─── Record extracts ───

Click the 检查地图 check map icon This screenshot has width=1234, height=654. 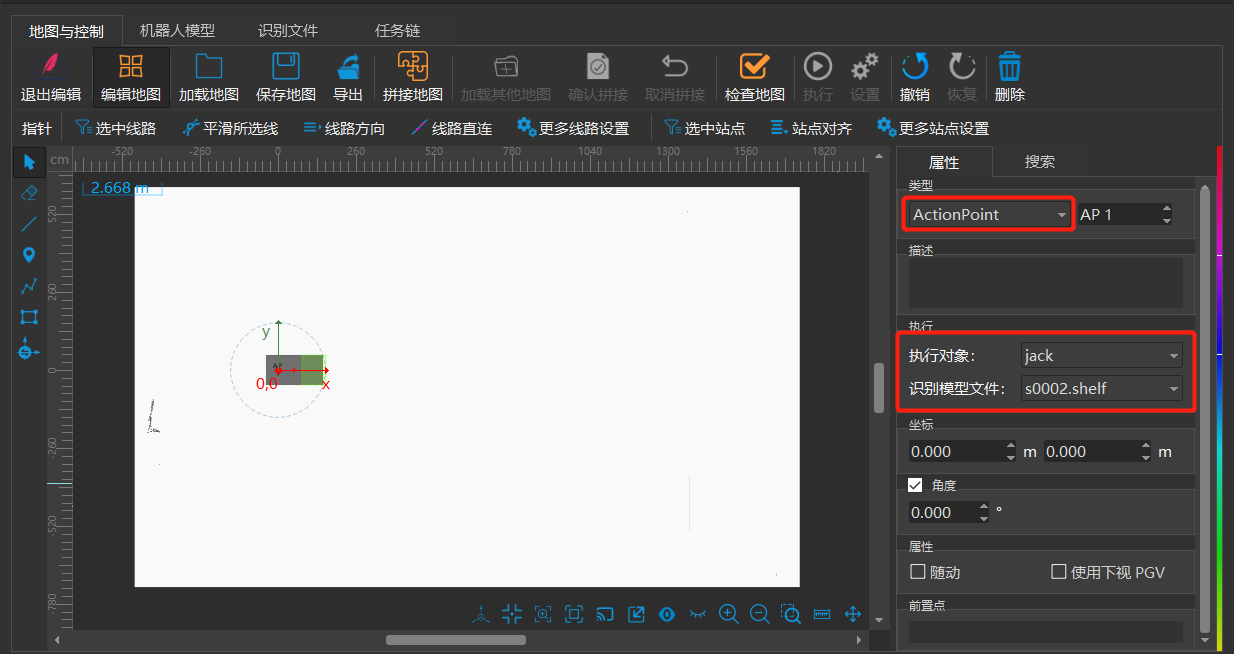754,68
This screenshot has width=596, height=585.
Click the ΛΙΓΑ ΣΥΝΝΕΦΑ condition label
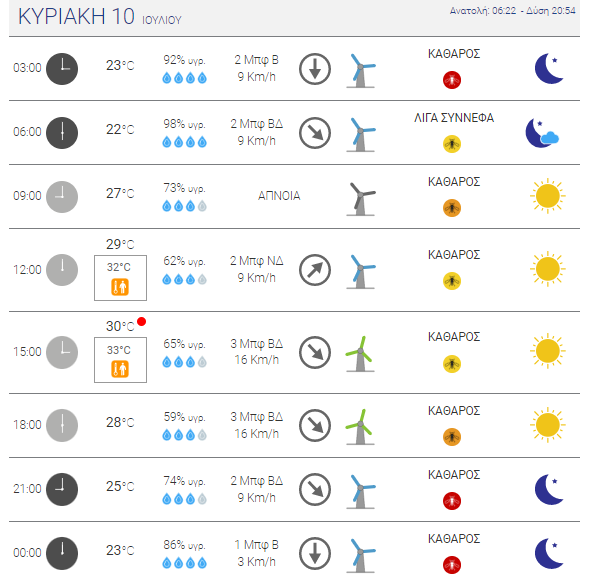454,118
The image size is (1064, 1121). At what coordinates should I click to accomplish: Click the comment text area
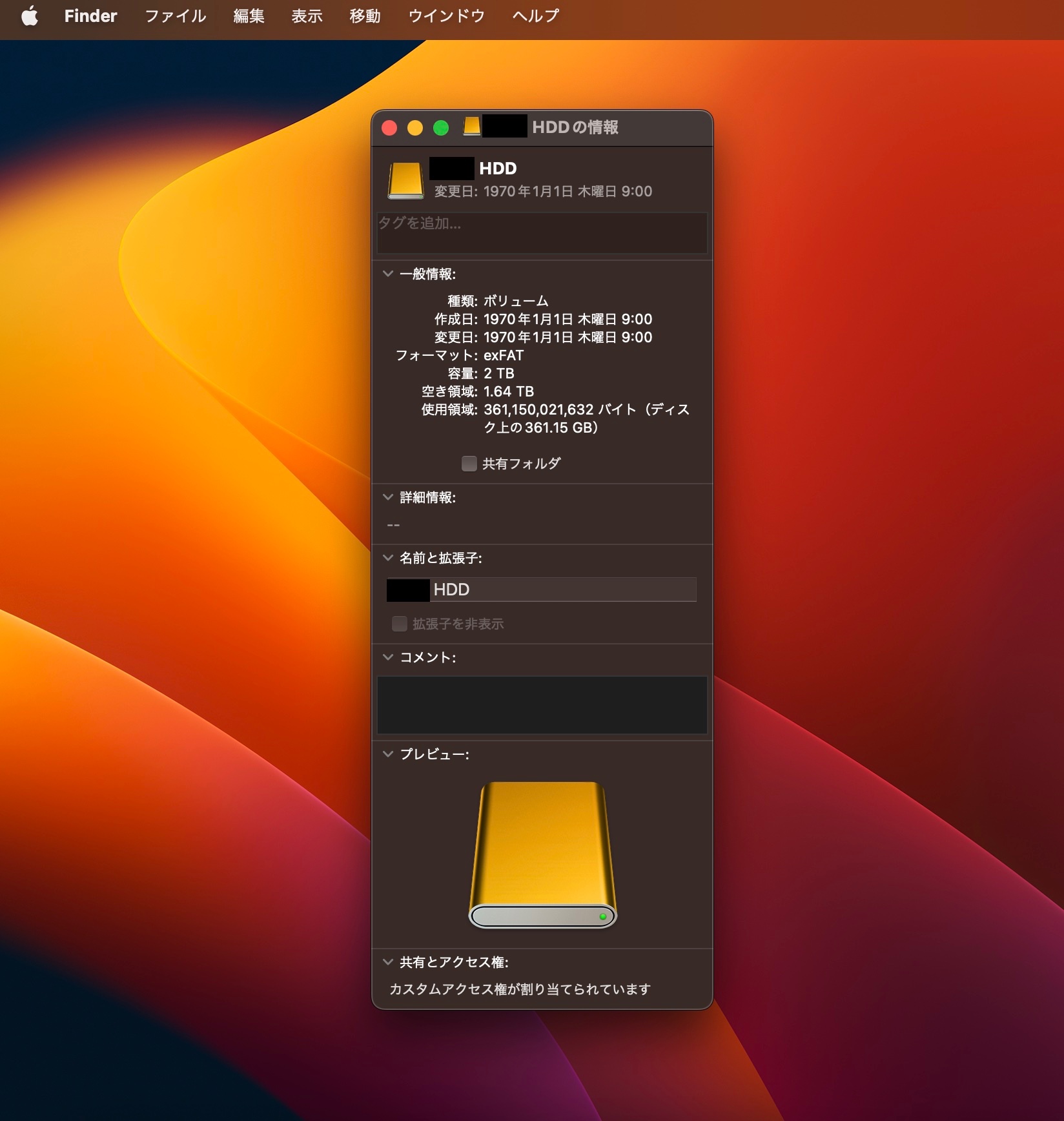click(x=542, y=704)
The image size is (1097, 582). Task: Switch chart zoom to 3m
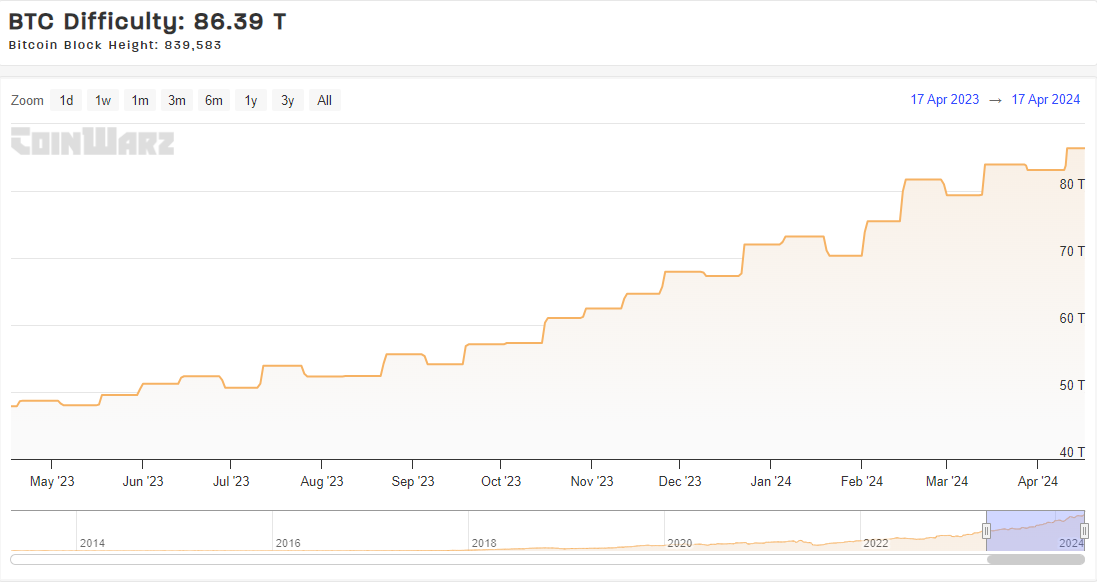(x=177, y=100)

───
─── Record extracts ───

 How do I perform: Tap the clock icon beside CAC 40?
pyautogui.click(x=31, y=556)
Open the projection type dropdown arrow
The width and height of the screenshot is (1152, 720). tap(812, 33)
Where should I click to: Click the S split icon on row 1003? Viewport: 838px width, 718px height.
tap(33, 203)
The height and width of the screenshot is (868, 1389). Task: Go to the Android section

───

Work request: Give back precisely the lines above that start at the line containing "How do I perform: Tap" and end at the line containing "The height and", inclusive. No other lines belong in the output.

Task solution:
 How do I perform: Tap the clock icon beside CAC 40?
pyautogui.click(x=31, y=556)
Open the projection type dropdown arrow
The width and height of the screenshot is (1152, 720). tap(812, 33)
Where should I click to: Click the S split icon on row 1003? Viewport: 838px width, 718px height.
tap(33, 203)
The height and width of the screenshot is (868, 1389). Task: Go to the Android section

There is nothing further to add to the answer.